*** Opening INPUT ***
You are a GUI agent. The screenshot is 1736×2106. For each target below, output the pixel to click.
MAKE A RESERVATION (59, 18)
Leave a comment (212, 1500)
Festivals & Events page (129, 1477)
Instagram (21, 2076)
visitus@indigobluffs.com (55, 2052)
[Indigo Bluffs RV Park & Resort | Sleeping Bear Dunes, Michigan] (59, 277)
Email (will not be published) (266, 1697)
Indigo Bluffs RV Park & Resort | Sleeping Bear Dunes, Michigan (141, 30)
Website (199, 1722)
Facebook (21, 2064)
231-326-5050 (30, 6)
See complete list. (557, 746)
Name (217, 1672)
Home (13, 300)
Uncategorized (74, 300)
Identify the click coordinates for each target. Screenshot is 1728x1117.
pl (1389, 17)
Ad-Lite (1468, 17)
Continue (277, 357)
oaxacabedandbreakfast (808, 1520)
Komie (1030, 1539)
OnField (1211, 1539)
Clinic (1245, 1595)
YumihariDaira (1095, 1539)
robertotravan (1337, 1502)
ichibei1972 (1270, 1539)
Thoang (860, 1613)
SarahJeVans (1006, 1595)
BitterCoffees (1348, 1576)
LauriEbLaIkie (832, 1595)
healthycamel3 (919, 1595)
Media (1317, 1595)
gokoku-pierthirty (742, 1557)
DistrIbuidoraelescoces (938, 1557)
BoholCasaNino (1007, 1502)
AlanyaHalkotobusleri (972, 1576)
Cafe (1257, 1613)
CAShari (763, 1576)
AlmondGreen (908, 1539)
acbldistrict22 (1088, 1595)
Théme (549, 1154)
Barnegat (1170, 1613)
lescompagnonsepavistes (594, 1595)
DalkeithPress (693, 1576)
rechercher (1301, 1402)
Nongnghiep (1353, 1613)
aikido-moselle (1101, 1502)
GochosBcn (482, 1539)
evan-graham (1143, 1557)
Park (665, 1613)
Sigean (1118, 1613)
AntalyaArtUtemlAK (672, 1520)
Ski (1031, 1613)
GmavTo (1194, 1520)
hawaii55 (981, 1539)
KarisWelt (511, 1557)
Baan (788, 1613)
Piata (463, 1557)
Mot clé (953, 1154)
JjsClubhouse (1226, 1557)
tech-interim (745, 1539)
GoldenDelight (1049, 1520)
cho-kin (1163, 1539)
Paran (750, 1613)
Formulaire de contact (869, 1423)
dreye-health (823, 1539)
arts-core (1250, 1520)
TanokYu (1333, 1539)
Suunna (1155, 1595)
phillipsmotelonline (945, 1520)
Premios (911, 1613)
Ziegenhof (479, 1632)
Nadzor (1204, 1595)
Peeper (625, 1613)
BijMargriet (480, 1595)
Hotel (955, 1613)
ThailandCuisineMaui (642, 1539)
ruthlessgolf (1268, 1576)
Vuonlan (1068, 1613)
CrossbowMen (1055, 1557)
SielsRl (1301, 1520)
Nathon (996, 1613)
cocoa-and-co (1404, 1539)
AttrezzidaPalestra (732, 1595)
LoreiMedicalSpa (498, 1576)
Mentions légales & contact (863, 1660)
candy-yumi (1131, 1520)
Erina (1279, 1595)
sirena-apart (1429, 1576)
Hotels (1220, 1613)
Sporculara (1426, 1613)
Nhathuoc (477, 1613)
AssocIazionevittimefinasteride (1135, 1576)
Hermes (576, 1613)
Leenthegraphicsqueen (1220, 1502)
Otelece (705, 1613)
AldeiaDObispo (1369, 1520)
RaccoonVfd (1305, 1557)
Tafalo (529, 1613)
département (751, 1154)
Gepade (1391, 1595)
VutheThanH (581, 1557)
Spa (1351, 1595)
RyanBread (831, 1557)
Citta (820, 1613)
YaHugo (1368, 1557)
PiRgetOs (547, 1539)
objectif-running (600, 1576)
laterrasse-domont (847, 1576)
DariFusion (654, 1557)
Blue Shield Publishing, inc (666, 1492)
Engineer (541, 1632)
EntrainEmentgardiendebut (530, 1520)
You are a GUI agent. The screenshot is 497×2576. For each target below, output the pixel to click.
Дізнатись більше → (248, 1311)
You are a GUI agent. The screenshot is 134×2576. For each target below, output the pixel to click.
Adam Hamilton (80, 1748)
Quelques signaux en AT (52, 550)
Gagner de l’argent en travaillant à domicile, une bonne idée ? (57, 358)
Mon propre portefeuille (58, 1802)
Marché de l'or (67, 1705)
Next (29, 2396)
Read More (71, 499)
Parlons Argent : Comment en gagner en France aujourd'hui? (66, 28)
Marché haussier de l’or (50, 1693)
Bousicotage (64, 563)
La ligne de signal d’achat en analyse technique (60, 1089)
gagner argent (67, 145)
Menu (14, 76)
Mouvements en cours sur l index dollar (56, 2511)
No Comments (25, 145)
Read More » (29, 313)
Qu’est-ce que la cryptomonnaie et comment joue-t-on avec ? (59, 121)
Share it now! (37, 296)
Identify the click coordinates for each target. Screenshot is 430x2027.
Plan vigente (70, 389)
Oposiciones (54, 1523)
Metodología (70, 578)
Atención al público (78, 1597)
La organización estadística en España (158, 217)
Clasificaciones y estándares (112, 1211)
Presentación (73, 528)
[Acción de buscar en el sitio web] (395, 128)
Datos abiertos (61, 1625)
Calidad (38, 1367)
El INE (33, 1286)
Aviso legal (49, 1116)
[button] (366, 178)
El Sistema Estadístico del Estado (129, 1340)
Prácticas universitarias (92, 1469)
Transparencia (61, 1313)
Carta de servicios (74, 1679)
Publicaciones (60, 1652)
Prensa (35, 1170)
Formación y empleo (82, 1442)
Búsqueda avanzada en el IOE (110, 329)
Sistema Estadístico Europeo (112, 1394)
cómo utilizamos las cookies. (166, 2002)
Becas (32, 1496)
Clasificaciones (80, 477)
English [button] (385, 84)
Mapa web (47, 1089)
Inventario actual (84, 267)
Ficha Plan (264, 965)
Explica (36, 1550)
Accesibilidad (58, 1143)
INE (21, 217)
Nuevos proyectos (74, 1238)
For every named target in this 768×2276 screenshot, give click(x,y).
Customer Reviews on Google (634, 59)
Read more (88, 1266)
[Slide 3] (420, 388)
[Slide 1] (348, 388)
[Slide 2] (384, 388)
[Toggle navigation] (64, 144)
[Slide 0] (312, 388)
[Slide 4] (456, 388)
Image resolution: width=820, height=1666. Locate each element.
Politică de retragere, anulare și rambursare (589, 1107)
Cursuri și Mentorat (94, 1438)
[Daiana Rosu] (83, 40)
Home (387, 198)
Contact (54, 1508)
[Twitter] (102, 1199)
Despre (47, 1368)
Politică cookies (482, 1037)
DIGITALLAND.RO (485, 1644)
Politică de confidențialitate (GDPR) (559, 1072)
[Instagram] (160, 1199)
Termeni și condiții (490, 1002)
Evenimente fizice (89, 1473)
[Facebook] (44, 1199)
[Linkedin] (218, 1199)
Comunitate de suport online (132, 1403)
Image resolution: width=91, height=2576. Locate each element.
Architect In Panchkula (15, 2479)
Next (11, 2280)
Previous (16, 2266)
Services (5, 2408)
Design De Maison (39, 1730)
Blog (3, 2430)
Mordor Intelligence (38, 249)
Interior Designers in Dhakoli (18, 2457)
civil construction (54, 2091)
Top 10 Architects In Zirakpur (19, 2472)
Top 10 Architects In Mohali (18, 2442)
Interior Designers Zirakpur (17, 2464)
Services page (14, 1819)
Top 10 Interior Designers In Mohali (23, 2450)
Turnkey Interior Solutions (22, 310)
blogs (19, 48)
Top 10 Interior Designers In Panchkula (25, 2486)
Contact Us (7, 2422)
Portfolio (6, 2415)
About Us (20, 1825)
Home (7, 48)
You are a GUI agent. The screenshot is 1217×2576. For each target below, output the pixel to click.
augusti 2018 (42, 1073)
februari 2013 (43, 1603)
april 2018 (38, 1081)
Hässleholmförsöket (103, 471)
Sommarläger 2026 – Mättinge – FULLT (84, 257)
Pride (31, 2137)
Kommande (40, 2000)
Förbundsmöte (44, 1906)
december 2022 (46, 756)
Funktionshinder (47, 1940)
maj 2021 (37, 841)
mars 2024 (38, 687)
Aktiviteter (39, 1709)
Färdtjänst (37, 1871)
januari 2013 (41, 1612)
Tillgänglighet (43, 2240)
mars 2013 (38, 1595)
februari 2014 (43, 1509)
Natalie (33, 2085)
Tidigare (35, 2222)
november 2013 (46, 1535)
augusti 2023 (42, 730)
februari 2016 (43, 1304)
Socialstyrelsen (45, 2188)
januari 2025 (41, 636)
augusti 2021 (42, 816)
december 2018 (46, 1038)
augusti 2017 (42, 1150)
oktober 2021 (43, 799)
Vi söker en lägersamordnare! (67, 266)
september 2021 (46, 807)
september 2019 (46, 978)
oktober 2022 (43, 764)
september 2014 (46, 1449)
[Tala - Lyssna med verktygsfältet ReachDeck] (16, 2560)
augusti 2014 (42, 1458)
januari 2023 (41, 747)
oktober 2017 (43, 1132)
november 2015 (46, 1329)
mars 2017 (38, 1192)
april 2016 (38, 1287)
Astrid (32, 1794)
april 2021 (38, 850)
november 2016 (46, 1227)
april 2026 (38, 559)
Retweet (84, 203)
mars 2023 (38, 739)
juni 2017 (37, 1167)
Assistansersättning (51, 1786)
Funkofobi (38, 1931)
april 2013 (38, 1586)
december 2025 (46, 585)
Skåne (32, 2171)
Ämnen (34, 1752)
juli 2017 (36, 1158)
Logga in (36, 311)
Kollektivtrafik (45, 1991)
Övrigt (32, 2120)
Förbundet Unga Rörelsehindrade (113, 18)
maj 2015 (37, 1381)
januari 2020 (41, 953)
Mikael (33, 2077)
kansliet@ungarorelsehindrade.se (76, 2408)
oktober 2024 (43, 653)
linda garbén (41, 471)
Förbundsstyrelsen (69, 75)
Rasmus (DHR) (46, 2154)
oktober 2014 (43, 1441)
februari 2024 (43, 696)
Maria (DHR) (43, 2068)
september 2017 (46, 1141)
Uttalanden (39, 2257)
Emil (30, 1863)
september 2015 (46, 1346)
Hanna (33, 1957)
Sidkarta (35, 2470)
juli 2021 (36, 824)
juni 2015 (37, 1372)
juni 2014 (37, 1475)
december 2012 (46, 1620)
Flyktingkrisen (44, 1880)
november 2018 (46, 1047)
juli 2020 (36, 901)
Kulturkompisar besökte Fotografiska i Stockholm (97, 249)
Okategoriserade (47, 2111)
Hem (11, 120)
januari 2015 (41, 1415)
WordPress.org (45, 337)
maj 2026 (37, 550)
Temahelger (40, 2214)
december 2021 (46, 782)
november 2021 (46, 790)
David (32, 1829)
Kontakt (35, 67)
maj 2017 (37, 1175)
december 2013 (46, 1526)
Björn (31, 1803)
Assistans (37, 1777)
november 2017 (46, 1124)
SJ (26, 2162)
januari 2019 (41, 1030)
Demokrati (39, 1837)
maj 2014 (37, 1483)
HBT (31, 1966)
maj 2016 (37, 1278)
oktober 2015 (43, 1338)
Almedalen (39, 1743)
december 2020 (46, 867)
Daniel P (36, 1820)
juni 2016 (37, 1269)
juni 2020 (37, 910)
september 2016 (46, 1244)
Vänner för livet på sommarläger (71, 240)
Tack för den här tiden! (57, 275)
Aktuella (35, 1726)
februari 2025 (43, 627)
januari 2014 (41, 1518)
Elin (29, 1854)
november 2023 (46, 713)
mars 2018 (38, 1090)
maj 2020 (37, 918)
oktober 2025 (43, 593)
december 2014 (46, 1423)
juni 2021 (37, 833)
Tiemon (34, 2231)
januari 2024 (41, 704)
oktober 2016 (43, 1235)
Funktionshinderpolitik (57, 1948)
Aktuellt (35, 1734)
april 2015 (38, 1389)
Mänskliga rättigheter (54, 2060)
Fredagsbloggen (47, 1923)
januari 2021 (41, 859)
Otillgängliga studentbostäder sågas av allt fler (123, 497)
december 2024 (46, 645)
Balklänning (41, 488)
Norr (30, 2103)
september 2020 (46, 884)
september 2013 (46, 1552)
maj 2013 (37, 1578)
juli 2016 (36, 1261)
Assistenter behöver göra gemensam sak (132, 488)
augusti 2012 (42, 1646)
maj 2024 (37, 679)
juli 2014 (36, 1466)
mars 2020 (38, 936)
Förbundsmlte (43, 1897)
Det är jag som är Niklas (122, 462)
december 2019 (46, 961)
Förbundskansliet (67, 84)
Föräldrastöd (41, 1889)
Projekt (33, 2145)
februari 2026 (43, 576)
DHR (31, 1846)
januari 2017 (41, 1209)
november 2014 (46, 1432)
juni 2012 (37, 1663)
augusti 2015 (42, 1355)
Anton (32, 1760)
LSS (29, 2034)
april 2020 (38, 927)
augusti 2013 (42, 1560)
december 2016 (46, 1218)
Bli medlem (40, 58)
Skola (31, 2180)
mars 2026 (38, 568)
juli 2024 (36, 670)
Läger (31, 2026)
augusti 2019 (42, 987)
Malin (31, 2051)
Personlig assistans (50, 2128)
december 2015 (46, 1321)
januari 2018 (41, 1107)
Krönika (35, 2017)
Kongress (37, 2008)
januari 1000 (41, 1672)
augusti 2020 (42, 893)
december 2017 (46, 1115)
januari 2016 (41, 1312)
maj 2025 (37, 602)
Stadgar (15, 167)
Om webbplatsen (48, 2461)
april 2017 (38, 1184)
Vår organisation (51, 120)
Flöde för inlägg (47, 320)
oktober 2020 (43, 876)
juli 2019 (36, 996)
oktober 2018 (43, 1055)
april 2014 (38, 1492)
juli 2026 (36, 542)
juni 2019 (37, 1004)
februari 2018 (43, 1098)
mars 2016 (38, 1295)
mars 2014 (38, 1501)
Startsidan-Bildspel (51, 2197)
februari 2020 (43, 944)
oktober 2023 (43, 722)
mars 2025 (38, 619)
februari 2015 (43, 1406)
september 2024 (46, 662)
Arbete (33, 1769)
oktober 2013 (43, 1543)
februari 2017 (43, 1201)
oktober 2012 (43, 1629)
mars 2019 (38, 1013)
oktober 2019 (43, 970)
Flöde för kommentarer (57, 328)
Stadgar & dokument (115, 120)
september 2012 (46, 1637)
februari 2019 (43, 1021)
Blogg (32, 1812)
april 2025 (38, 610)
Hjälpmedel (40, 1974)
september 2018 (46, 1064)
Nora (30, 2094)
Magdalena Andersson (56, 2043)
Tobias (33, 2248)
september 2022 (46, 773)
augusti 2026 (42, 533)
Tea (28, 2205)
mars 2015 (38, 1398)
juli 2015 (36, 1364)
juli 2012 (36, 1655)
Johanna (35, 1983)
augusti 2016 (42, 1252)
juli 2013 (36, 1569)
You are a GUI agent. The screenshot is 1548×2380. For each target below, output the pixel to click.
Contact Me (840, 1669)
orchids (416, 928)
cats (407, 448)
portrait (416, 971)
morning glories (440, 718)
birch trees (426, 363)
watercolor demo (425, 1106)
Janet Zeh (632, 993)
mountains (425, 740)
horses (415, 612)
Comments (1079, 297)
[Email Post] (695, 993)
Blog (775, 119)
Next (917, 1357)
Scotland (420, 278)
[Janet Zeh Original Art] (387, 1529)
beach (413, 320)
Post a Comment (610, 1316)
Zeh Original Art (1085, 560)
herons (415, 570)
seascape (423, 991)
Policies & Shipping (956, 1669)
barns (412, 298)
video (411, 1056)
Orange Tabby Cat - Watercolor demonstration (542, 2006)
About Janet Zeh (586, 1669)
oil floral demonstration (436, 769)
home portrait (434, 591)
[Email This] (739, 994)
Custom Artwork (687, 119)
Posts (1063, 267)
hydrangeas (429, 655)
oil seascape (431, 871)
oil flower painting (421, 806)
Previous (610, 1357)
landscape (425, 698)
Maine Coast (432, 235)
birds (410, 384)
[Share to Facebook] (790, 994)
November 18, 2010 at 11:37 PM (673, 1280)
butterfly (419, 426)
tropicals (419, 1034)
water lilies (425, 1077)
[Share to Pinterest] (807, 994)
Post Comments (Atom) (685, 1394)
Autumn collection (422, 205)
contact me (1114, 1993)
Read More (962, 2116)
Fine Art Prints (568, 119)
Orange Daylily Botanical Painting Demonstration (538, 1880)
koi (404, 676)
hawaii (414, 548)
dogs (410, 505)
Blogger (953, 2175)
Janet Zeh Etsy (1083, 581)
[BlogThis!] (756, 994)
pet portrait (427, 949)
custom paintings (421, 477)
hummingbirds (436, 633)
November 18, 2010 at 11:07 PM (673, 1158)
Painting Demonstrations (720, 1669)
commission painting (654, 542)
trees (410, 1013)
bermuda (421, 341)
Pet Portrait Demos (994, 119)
*** Closing INPUT ***
ASSIGNED TASK
The answer must be all the lines above that hold the word "Email".

ANSWER FOR THE TASK
Email (will not be published) (266, 1697)
[Email Post] (695, 993)
[Email This] (739, 994)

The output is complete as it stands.